MINHA CALÇA RASGOU

Minha calça rasgou quando eu sentei no ônibus no caminho do trabalho. Sorte minha que tava com bata que vai até os joelhos. Desci na rodoviária de Miracatu, a maioria das lojas estavam fechadas, só havia uma aberta, como eu estava com a calça rasgada e precisava ir ao trabalho não tinha muita escolha. Fui nessa loja, pedi calças de tecidos por serem mais baratas e confortáveis pois dificilmente uso jeans. Faço uma pausa para uma observação que é uma realidade para todas as mulheres que estão acima do peso: não temos muita escolha de roupas pois as mais estilosas, com estampas mais legais são as com numeração mais baixa do tipo P e PP, e algumas com M, já quem usa G para cima não tem o poder de escolher já que tem poucas opções e o que serve está valendo, sem contar o constrangimento que passamos ao usar tal roupa que gostamos ao olhar mas ao experimentar não nos serve. Retornando ao episódio da loja, experimento todas as calças de tecido disponíveis que eram 6 peças de tamanhos variados desde do P ao GG, todas serviram porém ficaram justas nas cochas (eu tenho cochas grossas), e inacreditável, as G e GG eram do mesmo tamanho que as P e mais justas. Outra pausa para comentar que essas classificações de tamanho de roupas são enganosas, servem para aumentar a nossa baixa-autoestima, nos sentirem mais gordas que estamos pois em muitos modelos G são tamanhos pequenos. Como eu já tinha rasgado uma calça de tecido não queria correr o risco novamente, para piorar a minha situação, estava um pouco atrasada para entrar no serviço e as outras lojas do município estavam fechadas, logo eu teria de comprar algo naquela loja que estava. Me observei no espelho, verifiquei que a minha bata podia ser usada como vestido, porém, como eu estava indo ao trabalho não seria legal usar somente com calcinha por baixo, por conseguinte, pedi shorts que pudesse ser usado por baixo e acabei comprando um de cotton (tecido que não curto muito por depois de muito uso ficarem desbotado e esticado) tamanho GG. E é o que estou usando agora, ainda bem que está calor, mas, sinceramente, prefiro mais calças por serem mais confortáveis, não me sinto muito a vontade em usar shorts, ainda mais no trabalho, e não, meu incômodo não é pelo fato das minhas pernas estarem peludas já que quase esqueço de depilar as pernas, meu incômodo mesmo é porque não gosto de usar shorts.

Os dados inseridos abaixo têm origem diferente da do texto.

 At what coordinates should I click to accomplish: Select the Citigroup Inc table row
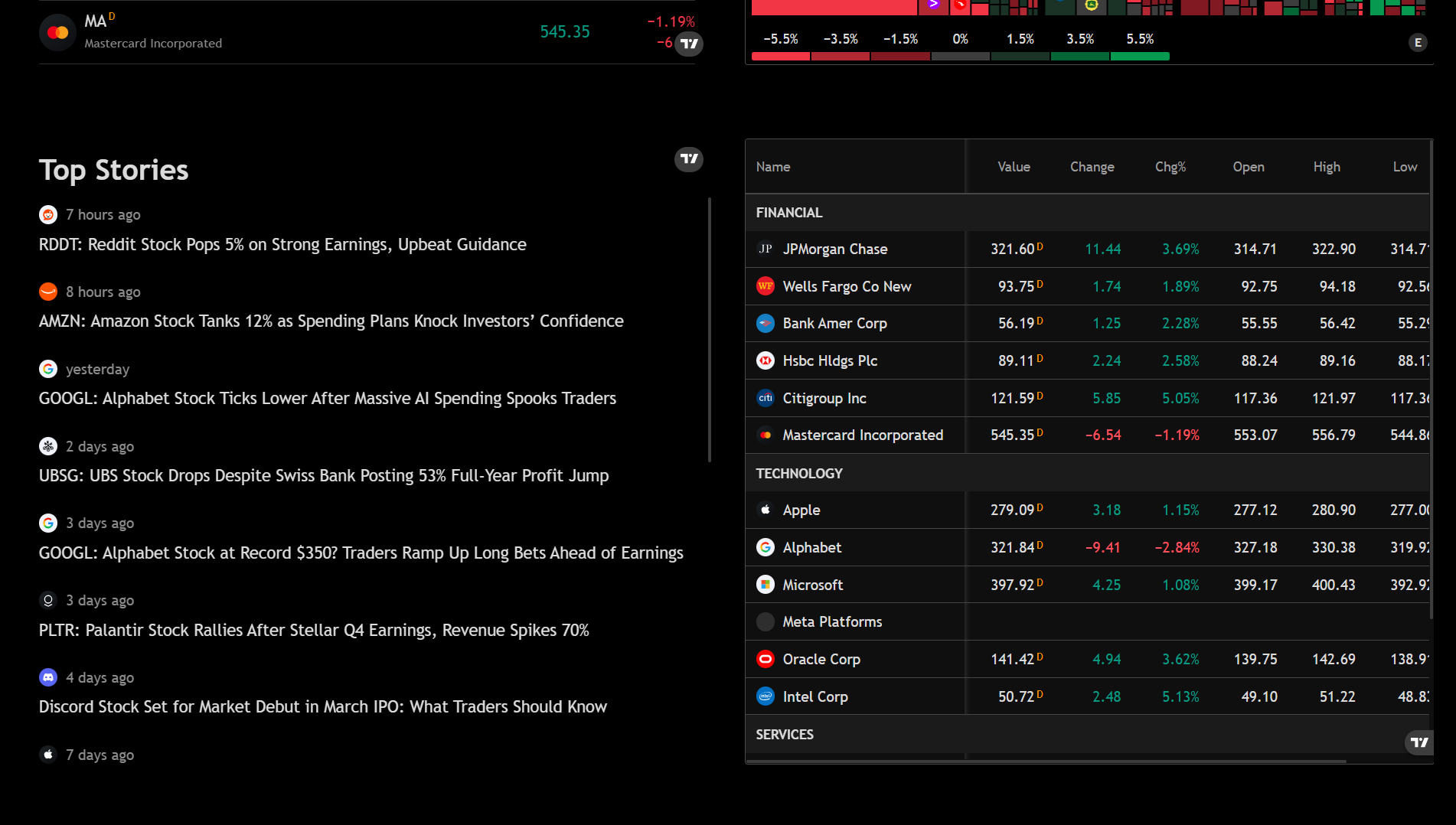click(x=824, y=398)
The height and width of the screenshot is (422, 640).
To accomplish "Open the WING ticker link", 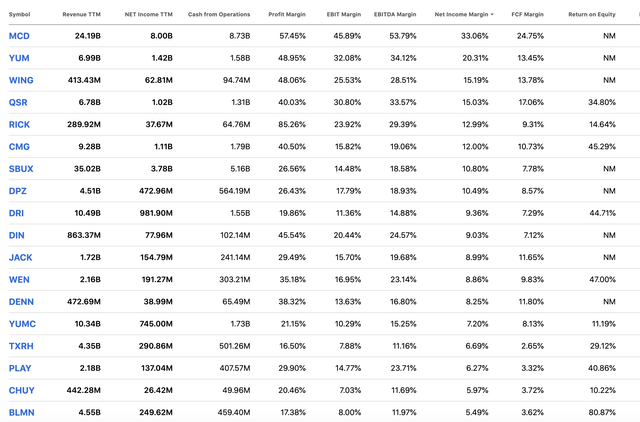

Ia esquecendo de fazer algumas observações pessoais como as minhas emoções do ocorrido. Fiquei chateada comigo, me senti gorda, ainda mais quando as calças que experimentei nenhuma me serviu principalmente as de tamanho G e GG. Depois desse episódio foi um aviso de que realmente preciso perder peso e não posso mais negligenciar isso, amanhã com a ajuda do meu namorado montaremos o meu cardápio de reeducação alimentar, terei sim ajuda dele já que nós dois cozinhamos e revezamos isso (ele acaba cozinhando mais vezes que eu). Ninguém descaradamente (além dos meus pais) me acusa de gorda, na verdade eu sou vista como gostosa ou gordinha saliente. Eu me olho no espelho, me vejo acima do peso, há dias que me sinto bem e dou o foda-se comendo tudo o que desejo (tenho compulsão por comida); há outros dias que não me sinto bem e dai me recrimino quando me excedo na comida. Uma observação: dificilmente nos sentiremos bem com o nosso peso todos os dias, eu sou defensora do empoderamento feminino e da aceitação do próprio peso, mas, dificilmente sentiremos bem com o próprio corpo todos os dias, logo, é normal ter uns altos e baixos, o lance é saber lidar com essas alterações de humor do próprio peso e se aceitar do jeito que é. Eu me aceito como sou, só fico descontente quando alguma roupa não me serve (ou rasga) e quando sinto inúmeras dores (sinto todos os dias) no corpo que me faz lembrar que sou obrigada a perder peso para ter uma vida mais saudável e duradoura.